Yes, hiking in Hong Kong. I didn’t realize you could do that, either.
The Dragon’s Back ridge is on the eastern end of Hong Kong island, and the hiking trail that runs across it is super popular, for good reason. On a clearer day, you’d get views across to the massive apartment buildings of Kowloon, but even on a hazy day like today I saw smaller islands dotting the bay, quiet beaches and granite boulders. (I also saw a couple wearing broad-brimmed sun hats walking the opposite direction to me, and I couldn’t resist saying “hi” to them, knowing exactly what accent they’d reply with; it’s pretty easy to spot Australians from a distance once you know the tells.)

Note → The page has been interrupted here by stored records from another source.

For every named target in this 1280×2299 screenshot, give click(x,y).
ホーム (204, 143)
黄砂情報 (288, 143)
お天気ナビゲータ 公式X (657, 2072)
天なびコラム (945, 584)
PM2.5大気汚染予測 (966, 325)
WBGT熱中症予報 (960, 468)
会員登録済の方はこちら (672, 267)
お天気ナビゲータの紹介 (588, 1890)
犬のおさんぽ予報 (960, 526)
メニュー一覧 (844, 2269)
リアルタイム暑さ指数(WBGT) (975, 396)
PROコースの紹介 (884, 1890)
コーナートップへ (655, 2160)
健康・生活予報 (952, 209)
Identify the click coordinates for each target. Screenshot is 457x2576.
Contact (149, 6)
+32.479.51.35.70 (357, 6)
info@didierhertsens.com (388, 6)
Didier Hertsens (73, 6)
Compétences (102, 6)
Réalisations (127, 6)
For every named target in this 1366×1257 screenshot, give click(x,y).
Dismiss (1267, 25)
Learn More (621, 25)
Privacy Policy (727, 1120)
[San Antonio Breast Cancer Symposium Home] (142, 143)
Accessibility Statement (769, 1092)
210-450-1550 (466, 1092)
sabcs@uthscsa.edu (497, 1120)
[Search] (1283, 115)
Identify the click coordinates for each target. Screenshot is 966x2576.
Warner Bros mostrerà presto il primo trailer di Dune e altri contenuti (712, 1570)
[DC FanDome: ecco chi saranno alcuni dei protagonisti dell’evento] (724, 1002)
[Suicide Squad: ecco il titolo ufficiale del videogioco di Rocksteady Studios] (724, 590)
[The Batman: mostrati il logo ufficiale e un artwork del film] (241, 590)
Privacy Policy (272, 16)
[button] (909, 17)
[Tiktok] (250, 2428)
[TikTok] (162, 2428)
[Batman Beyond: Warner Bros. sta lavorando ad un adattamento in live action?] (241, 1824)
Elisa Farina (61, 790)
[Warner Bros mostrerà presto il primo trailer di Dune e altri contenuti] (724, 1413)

At the southern end of the trail, I hopped on the bus to Shek O, a beachside town that at this time of year was mostly host to couples taking engagment and wedding photos next to the ocean swirling against the shore.
PS: More postcards from…
Practial notes for future reference: I followed these very useful directions to walk the trail north to south, starting at Chai Wan MTR station. The only thing I would add is that the walk along the road after you’ve left the cemetery isn’t looooong but the trail head isn’t quite as close as I would have guessed — you can’t miss the trailhead though, so just keep walking.
The trail over the ridge is quite exposed to sun, you’ll want to wear sunscreen and carry plenty of water. There’s nowhere on trail to get water. I was there on a warm winter’s day and I wish I’d brought a full litre of water rather than 500 ml.
I found myself walking against the flow of traffic on trail, not sure if that was because of my timing or because more people start at the southern end and walk northwards. I did the trail on a Monday, it was certainly populated, but not ridiculously so. The weekend might be a different matter…
When you get to the southern end of the trail, there are bus stops for buses to Shek O and Shau Kei Wan MTR station. While Shek O is within walking distance of the southern trailhead, it’s along a winding road without shoulders much of the way so you’re better off catching a bus.